Канта знали в России, переводили на русский язык, выбрали в русские академики. Ученик Фихте И. Б. Шад несколько лет служил профессором в Харькове. Но ни Канту, ни Фихте, а именно Шеллингу суждено было стать властителем русских дум философских и вплоть до конца века значительным образом влиять на развитие русского философствования. Шеллинг значил для России больше, чем для Германии.

Случай с Шеллингом не уникален. Есть еще один разительный пример того, как немецкий мыслитель, притом не сделавший погоды на родной земле, смог вызвать умственную бурю за границей. Чем Шеллинг был для России, тем стал для Испании его современник Карл Фридрих Краузе. Большинство испаноязычных мыслителей конца прошлого и начала нынешнего столетия считали себя краузистами.

Русское шеллингианство — философское направление, не повторявшее Шеллинга, а интерпретировавшее его. Одним из первых, кто принес в Российскую империю благую весть о новой звезде, засиявшей на философском небосклоне, был врач Д. М. Велланский. После окончания Медико-хирургической академии в Петербурге его послали для пополнения образования в Германию, он слушал Шеллинга в Иене, последовал за ним в Вюрцбург и, как передают, был замечен и отмечен молодым профессором (моложе своего русского студента на год). Вернувшись домой, Велланский стал адептом натурфилософии и трансцендентального идеализма. Позднее по его стопам пошел другой известный русский медик, М. Г. Павлов… — университетский профессор в Москве.

Лицейский учитель Пушкина филолог и философ А. И. Галич — «друг мудрости прямой»; он тоже завершал образование в Германии, есть сведения, что встречался с Шеллингом, и доподлинно известно, что в лекциях своих и сочинениях излагал его учение. К началу войны с Наполеоном философией тождества в России увлекались не только отдельные ученые мужи, но и образованная молодежь.

Любопытное свидетельство на этот счет мы находим в переписке декабриста Г. С. Батенькова, который в 1847 году сообщал П. В. Киреевскому следующие подробности о своей юности: «Еще во время утомительных походов французской войны нас трое — Елагин (будущий отчим братьев Киреевских. — А. Г.), я и некто Паскевич — вздумали пересадить Шеллинга на русскую почву, и в юношеских умах наших идеи его слились с нашим товарищеским юмором. Мы стали изъясняться в новых отвлечениях легко и приятно. Целые переходы окружал нас конвой слушателей, и целые корпуса со всеми штабами называли нас галиматейными философами». В 1812 году Батеньков был выпущен из корпуса артиллерийским офицером, было ему тогда девятнадцать лет.

В 20-е годы рассадником шеллингианства стало московское «Общество любомудрия». Собирались у председателя В. Ф. Одоевского, служившего в архиве министерства иностранных дел. Там же служил Д. В. Веневитинов, секретарь общества, и уже знакомый нам юный И. В. Киреевский. «Архивные юноши» прекратили свои встречи после выступления декабристов. Все бумаги общества были уничтожены.

Задания:
**a)** Выпишите из текста о русском шеллингианстве отрывок, который начинается со слов «Случай с Шеллингом» и заканчивается словами «считали себя краузистами.».
**b)** Перескажите в виде краткого списка абзац текста о русском шеллингианстве, начинающийся словами «В 20-е годы рассадником шеллингианства», сохранив его основные факты.
**c)** Переведите на английский язык предложение из текста о русском шеллингианстве: «Русское шеллингианство — философское направление, не повторявшее Шеллинга, а интерпретировавшее его».

(Сохранённые записи)

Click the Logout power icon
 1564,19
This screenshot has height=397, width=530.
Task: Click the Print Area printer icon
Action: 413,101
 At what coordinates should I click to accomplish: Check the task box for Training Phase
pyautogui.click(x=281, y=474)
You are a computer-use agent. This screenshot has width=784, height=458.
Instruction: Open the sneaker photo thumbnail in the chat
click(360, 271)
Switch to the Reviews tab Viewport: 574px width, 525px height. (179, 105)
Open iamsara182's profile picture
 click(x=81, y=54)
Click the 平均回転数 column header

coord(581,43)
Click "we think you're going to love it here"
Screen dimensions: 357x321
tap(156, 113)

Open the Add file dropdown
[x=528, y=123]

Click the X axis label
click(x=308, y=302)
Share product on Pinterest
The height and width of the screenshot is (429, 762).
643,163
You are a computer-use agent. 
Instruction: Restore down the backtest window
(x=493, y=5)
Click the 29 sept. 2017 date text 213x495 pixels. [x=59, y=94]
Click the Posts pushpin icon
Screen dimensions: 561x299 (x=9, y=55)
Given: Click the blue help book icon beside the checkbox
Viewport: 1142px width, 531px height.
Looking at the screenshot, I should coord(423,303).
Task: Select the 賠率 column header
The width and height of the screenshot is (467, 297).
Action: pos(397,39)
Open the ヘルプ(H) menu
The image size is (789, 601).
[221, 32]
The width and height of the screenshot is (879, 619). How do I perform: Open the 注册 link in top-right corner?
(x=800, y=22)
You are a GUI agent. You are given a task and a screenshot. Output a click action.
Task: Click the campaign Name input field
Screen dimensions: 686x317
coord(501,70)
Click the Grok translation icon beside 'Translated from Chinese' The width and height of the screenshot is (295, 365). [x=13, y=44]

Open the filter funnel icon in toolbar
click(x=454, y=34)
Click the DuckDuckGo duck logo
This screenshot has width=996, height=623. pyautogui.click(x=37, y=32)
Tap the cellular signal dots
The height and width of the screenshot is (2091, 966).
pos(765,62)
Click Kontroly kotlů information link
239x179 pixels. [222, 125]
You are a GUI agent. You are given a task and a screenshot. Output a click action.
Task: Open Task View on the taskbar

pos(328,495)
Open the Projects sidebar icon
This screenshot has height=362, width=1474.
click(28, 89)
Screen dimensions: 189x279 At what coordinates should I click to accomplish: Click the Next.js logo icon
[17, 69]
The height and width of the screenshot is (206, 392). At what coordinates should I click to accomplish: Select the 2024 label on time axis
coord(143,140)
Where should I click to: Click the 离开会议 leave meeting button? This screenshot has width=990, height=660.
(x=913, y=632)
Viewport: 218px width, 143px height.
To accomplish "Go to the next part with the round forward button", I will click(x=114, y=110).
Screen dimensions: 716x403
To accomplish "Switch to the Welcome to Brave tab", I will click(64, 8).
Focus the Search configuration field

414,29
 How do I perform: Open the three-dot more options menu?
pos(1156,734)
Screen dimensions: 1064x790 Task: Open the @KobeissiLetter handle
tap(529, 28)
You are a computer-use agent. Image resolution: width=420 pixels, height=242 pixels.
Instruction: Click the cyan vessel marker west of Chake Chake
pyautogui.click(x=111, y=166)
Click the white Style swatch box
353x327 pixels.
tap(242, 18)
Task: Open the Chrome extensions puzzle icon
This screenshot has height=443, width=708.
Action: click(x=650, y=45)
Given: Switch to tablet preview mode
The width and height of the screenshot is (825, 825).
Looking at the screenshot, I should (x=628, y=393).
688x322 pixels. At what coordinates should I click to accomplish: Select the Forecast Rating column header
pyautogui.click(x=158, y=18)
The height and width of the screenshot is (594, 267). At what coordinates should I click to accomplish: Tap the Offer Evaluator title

Результаты заданий:
**a)**
Случай с Шеллингом не уникален. Есть еще один разительный пример того, как немецкий мыслитель, притом не сделавший погоды на родной земле, смог вызвать умственную бурю за границей. Чем Шеллинг был для России, тем стал для Испании его современник Карл Фридрих Краузе. Большинство испаноязычных мыслителей конца прошлого и начала нынешнего столетия считали себя краузистами.

**b)**
- В 20-е годы центром шеллингианства стало московское «Общество любомудрия».
- Члены общества собирались у председателя В. Ф. Одоевского, который служил в архиве министерства иностранных дел.
- Там же служили секретарь общества Д. В. Веневитинов и юный И. В. Киреевский.
- После выступления декабристов «архивные юноши» перестали встречаться, а все бумаги общества были уничтожены.

**c)** Russian Schellingianism is a philosophical movement that did not repeat Schelling but interpreted him.